Further, in the above embodiment, a feedback resistor and a capacitor are connected in series and inserted between the drain of the third-stage FET and the gate of the first-stage FET, but only the feedback resistor may be used.

Further, in the above embodiment, GaAs is used as the FET.
Although the case of an FET has been described, an FET using Si or another compound semiconductor may be used.

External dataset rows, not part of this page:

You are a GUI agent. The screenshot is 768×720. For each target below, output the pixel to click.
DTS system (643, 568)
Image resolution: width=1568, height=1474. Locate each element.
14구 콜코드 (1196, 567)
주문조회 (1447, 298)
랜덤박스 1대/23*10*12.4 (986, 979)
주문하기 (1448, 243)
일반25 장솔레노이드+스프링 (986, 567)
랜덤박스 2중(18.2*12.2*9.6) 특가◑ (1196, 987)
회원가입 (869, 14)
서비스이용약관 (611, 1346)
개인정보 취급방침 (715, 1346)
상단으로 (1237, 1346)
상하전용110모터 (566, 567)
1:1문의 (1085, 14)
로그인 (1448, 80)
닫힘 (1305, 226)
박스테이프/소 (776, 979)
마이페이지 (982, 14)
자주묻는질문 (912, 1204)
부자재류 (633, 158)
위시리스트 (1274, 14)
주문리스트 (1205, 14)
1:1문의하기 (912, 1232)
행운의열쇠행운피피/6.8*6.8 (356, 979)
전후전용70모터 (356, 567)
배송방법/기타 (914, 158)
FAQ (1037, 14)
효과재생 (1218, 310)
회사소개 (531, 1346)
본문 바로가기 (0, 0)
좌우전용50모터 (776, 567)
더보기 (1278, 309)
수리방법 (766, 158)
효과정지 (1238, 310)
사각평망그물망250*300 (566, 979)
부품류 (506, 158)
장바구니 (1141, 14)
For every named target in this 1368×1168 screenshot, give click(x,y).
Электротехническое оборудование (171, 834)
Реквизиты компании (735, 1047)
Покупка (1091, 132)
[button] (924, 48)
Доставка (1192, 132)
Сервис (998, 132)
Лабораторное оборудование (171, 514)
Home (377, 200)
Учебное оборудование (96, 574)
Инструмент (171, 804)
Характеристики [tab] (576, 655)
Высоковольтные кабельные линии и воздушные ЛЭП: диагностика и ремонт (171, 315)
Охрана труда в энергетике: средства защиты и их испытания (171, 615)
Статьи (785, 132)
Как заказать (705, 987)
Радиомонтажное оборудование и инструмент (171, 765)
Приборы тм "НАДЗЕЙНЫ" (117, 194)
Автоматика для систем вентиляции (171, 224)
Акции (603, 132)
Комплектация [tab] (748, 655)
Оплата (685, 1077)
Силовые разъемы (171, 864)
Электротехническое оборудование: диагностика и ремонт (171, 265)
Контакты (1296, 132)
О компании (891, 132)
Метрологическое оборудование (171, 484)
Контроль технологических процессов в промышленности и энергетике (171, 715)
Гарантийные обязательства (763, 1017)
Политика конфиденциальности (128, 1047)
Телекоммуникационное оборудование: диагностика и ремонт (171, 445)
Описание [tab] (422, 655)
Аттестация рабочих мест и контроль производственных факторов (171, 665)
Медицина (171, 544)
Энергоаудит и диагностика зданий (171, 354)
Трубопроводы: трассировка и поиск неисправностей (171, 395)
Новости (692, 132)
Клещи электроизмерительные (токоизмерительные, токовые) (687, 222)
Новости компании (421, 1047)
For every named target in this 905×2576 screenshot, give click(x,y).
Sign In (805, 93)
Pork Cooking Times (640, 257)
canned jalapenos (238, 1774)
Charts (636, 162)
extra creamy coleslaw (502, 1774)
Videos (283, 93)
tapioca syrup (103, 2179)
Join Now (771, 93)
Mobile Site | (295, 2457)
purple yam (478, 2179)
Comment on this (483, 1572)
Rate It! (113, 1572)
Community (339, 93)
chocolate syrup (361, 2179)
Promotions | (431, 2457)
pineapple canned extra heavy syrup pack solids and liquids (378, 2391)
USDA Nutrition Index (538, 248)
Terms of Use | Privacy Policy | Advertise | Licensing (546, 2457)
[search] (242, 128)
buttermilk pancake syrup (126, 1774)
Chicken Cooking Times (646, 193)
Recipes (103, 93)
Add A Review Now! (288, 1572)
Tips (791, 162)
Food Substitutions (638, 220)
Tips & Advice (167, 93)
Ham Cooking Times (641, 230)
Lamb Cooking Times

(Effects of the Invention) According to the present invention, a coil is inserted between the first and second stage FETs or between the second and third stage FETs of the amplifier circuit to suppress gain peaking in the high frequency region. By doing so, a high gain can be obtained even in a high frequency band, and a wideband amplifier circuit with a wider band can be easily manufactured, which has a great practical effect.

[Brief explanation of drawings]

Fig. 1 is a circuit diagram of a broadband amplifier according to an embodiment of the present invention, Fig. 2 is a frequency characteristic diagram of the same, and Fig. 3 is a circuit diagram of the wideband amplifier according to an embodiment of the present invention.
FIG. 4 is a circuit diagram of a conventional three-stage negative feedback wideband amplifier circuit, and FIG. 5 is a diagram showing the frequency characteristics when configured with an aAs integrated IC. 1...1st stage GaAsFET, 2-2nd stage GaAsFET, 3...3rd stage GaAsFET,
4...Gate bias resistor, 5...Drain bias resistor. 6...Coupling capacitor, 7...Feedback resistor, 8
...Feedback capacitance, 9 ...Bypass capacitor, 1
0...Signal input terminal, 11...DC bias terminal,
12...Signal output terminal, 13...Peaking coil. Patent applicant: Matsushita Electric Industrial Co., Ltd. Figure 1 Figure 2 Figure 3 Atsushi Atsushi (G7)

Claims (1)

[Claims] Field effect transistors (hereinafter abbreviated as FETs) are connected in cascade in three stages via capacitors, and a resistor is inserted between the drain of the third stage FET and the gate of the first stage FET to apply negative feedback. A wideband amplifier circuit characterized in that a coil is inserted between the first and second stage FETs or between the second and third stage FETs.